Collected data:
━━━━━━
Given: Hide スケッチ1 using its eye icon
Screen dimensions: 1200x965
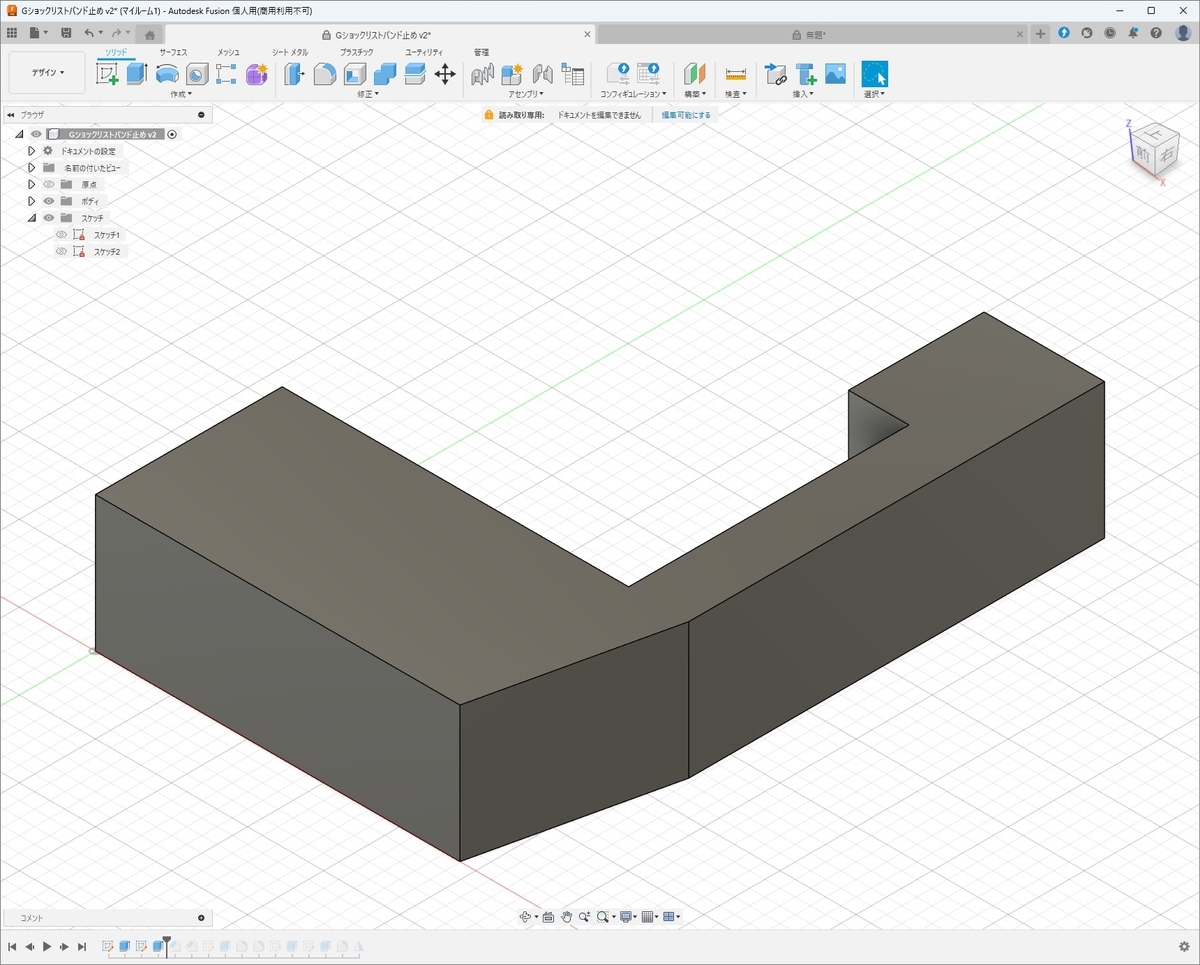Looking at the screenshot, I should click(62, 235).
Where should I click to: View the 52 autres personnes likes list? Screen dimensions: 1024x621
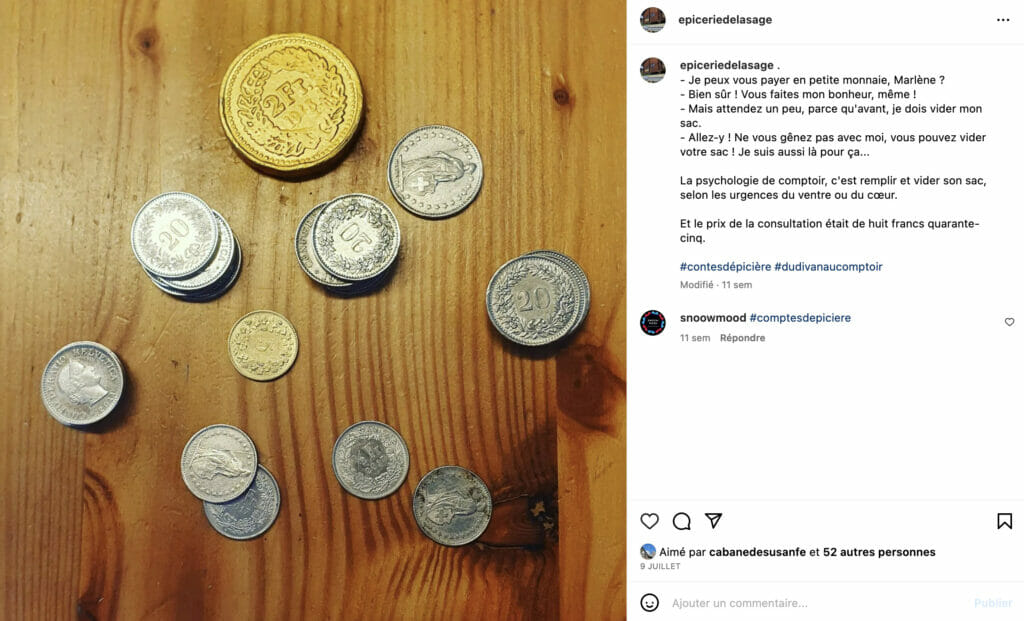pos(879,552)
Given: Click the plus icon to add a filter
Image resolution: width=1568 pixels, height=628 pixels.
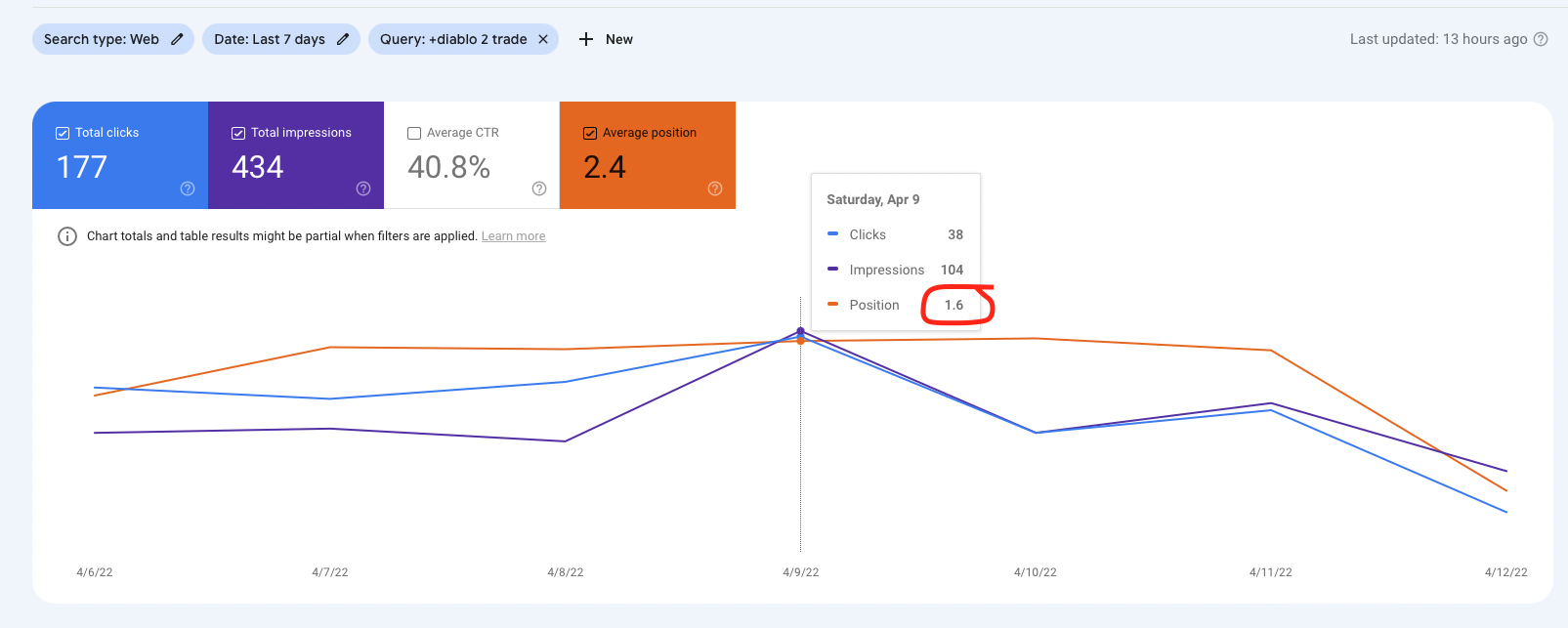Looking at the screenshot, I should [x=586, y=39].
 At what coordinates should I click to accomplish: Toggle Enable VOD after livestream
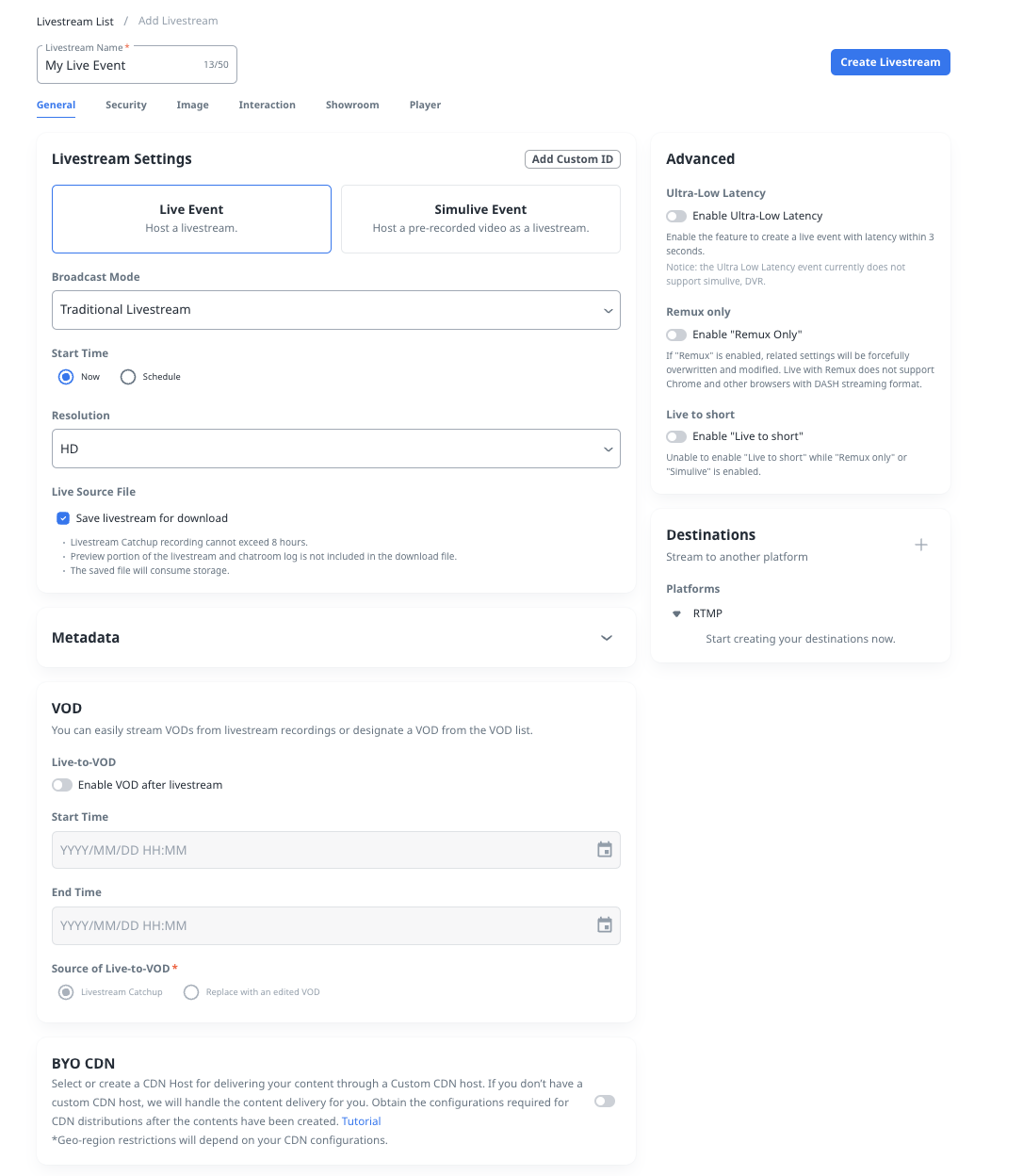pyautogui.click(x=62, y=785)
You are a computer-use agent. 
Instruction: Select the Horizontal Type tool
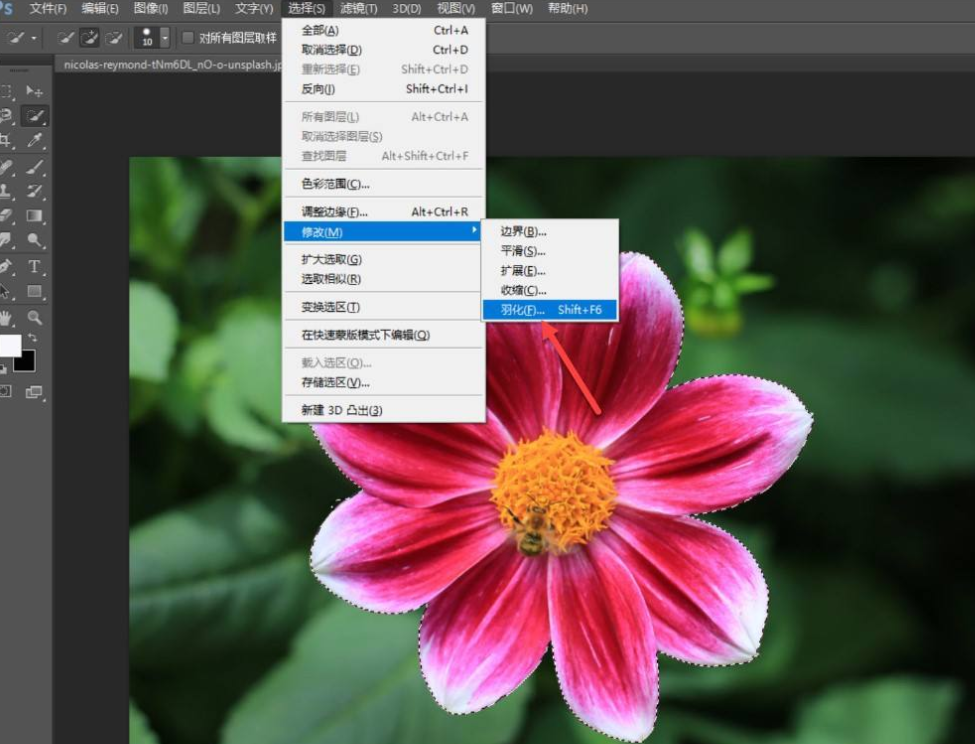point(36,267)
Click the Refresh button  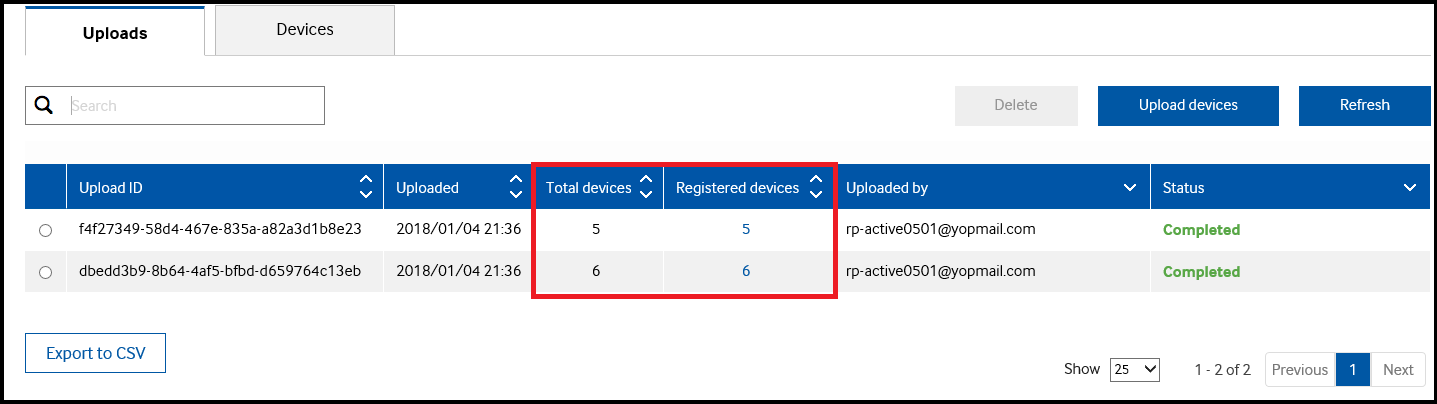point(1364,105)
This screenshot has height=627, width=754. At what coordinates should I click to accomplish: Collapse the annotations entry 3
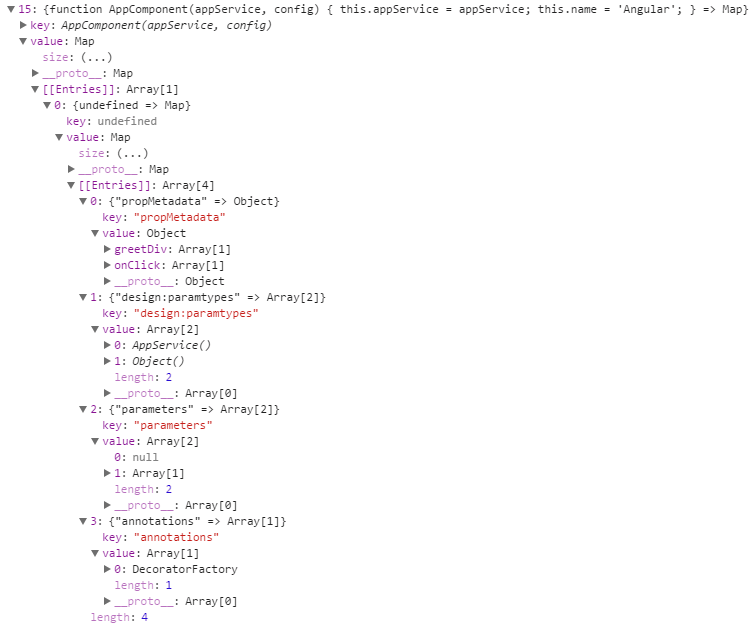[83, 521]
━━━━━━
From the entries above, return each line with the word "Given" in it.

**Your response**
Given: Hide スケッチ1 using its eye icon
Given: Click the plus icon to add a filter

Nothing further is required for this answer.